MYOTUBE PHOSPHOLIPID-SYNTHESIS AND SARCOLEMMAL ATPASE ACTIVITY IN DYSTROPHIC (MDX) MOUSE MUSCLE

Phospholipid incorporation of P-32 by primary myotube cultures and the tissue activity of sarcolemmal Na+/K+-transporting ATPase were studied to determine whether the absence of dystrophin from dystrophic (mdx) muscle would affect membrane lipid synthesis and membrane function. The incorporation of P-32 by phospholipid as a ratio with total protein was greater in cultured dystrophic cells compared with control cells. The mdx cells also incorporated more P-32 than control cells into phosphatidylethanolamine, which is thought to increase prior to myoblast fusion, and less into phosphatidylserine, phosphatidylinositol, and lysophosphatidylcholine.
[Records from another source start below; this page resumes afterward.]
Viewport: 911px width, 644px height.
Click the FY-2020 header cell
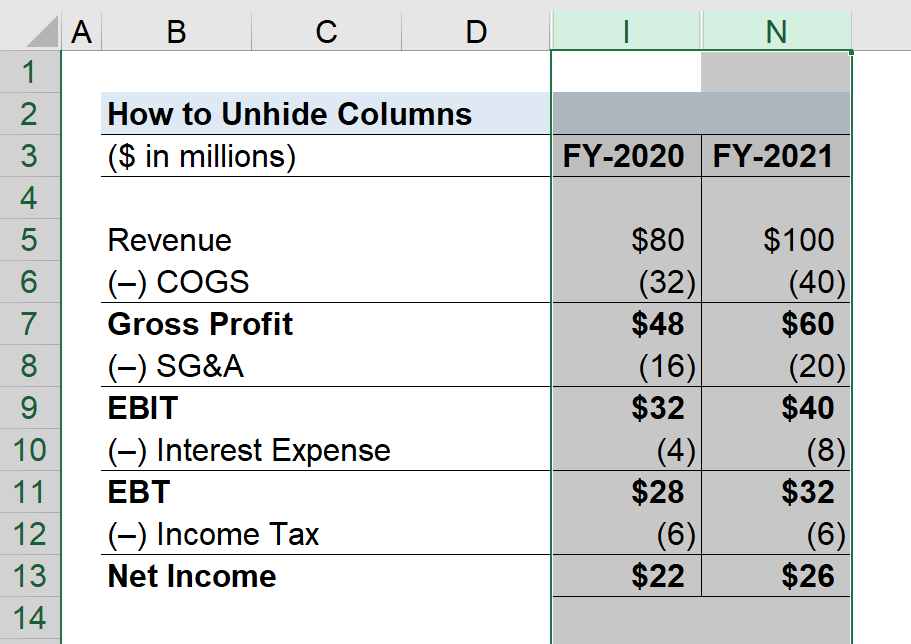point(625,156)
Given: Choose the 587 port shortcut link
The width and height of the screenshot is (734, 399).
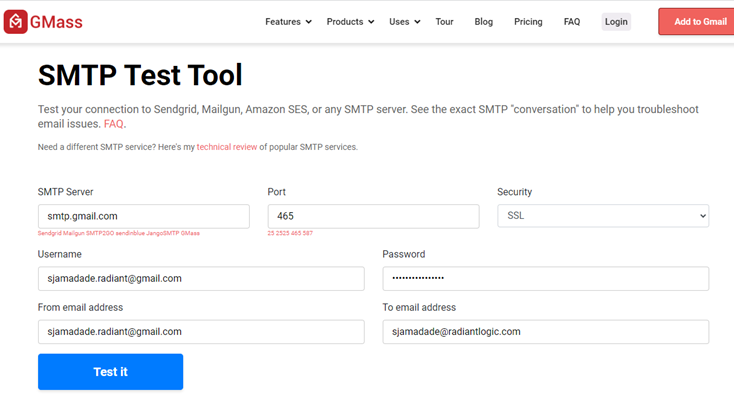Looking at the screenshot, I should (308, 233).
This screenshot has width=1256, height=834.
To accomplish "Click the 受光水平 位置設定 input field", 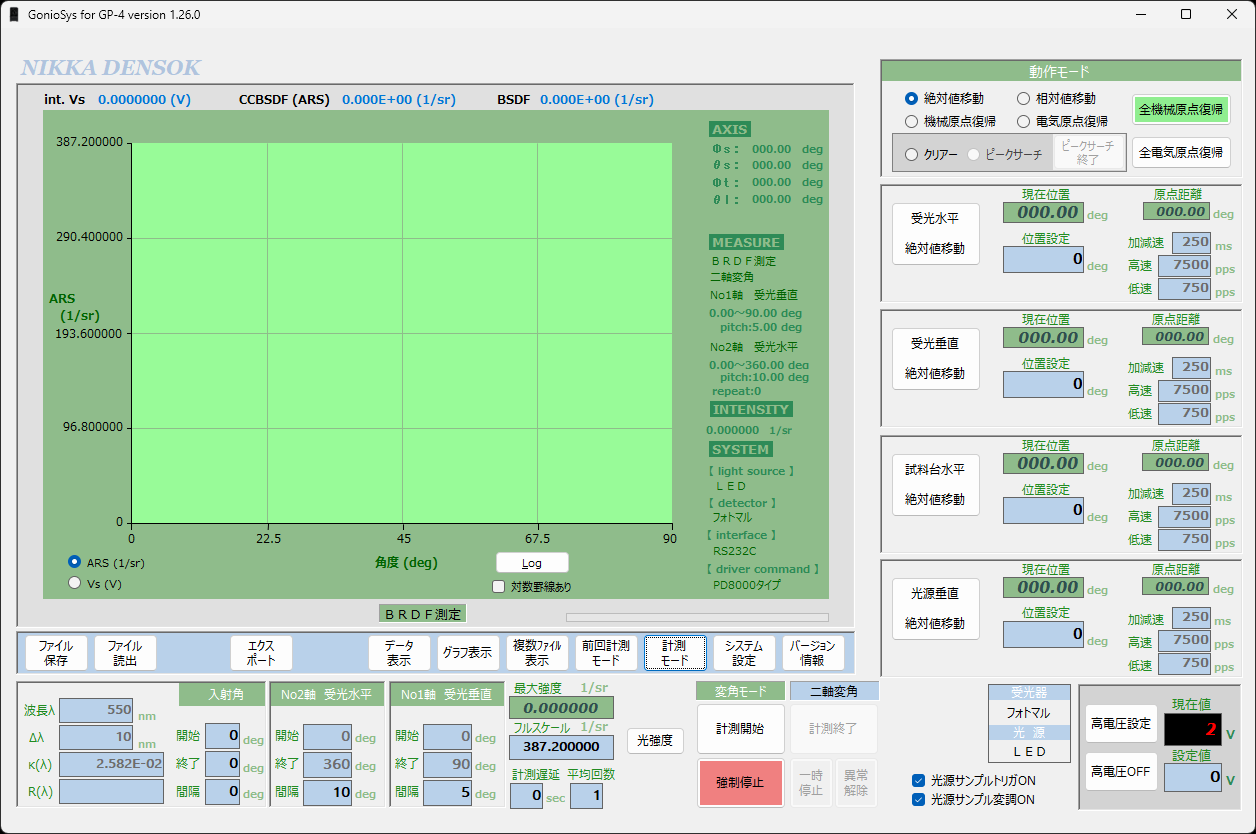I will coord(1044,259).
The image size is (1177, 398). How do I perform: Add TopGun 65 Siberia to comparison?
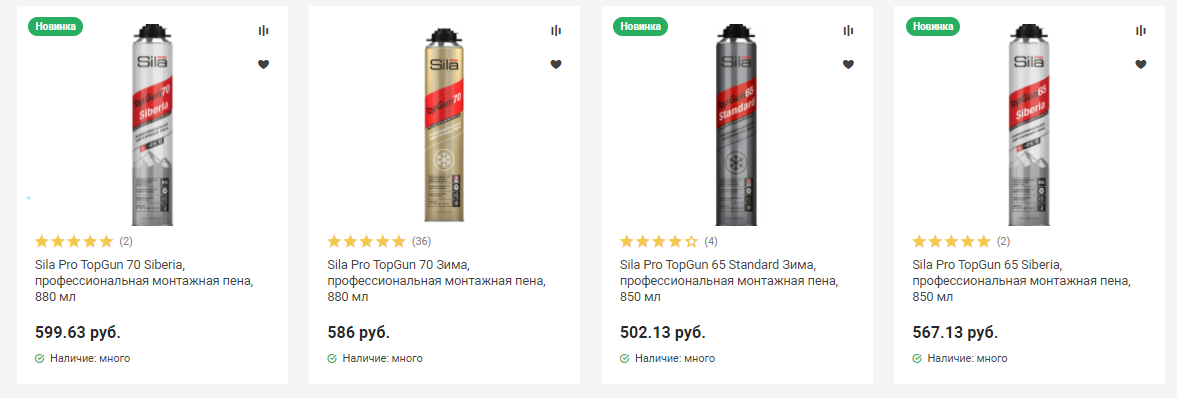pos(1141,30)
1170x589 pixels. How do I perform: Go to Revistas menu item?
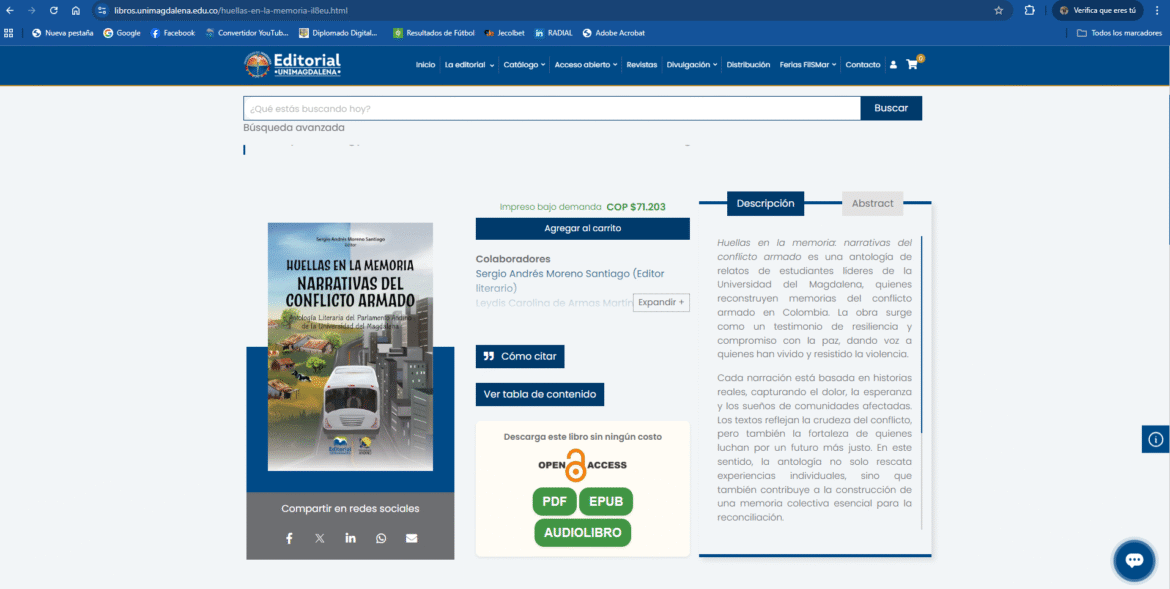642,65
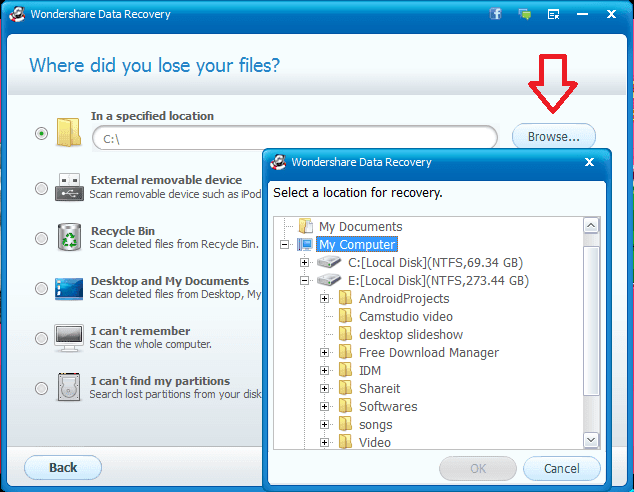Select the C: Local Disk drive icon

[x=329, y=262]
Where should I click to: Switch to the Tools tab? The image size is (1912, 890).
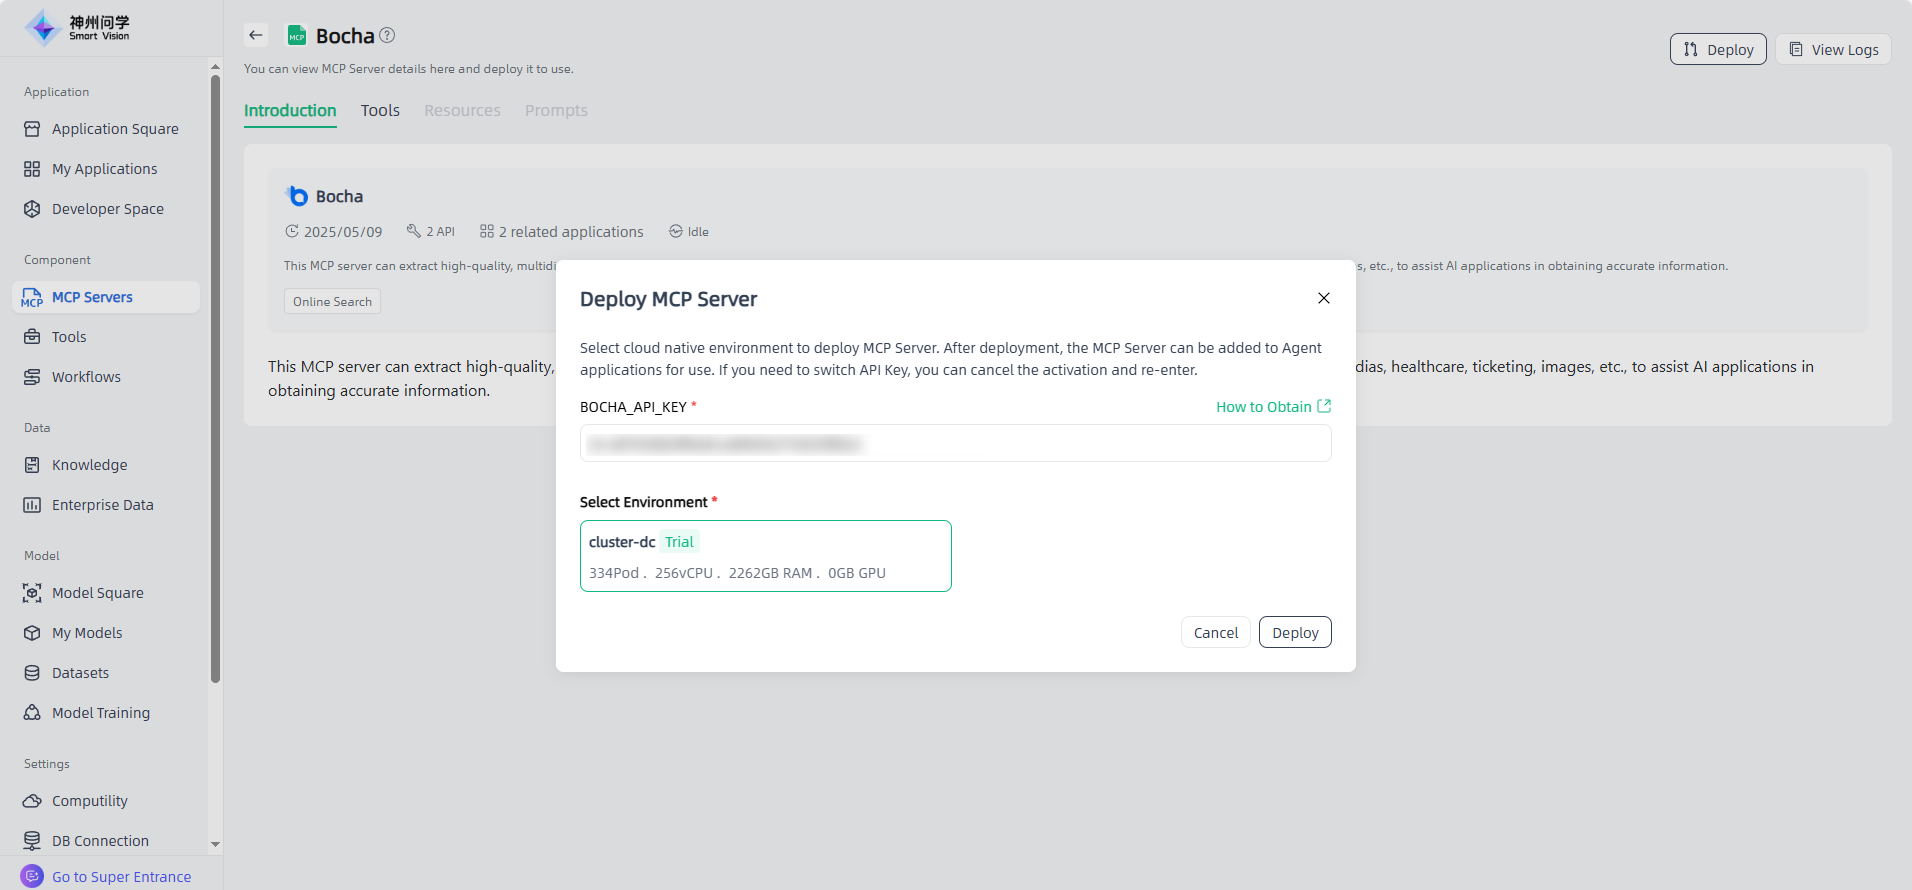pos(380,110)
There was no difference in total protein content or [H-3]leucine or P-32 incorporation into the aqueous fraction of dystrophic and control cells, although dystrophic cells incorporated less [S-35]methionine into protein than controls. Isolated sarcolemma from mdx skeletal muscle tissue demonstrated a consistently greater specific activity of ouabain-sensitive Na+/K+-transporting ATPase than sarcolemmal preparations from control skeletal muscle. These observations suggest that cytoskeletal changes such as dystrophin deficiency may alter the differentiation of membrane composition and function.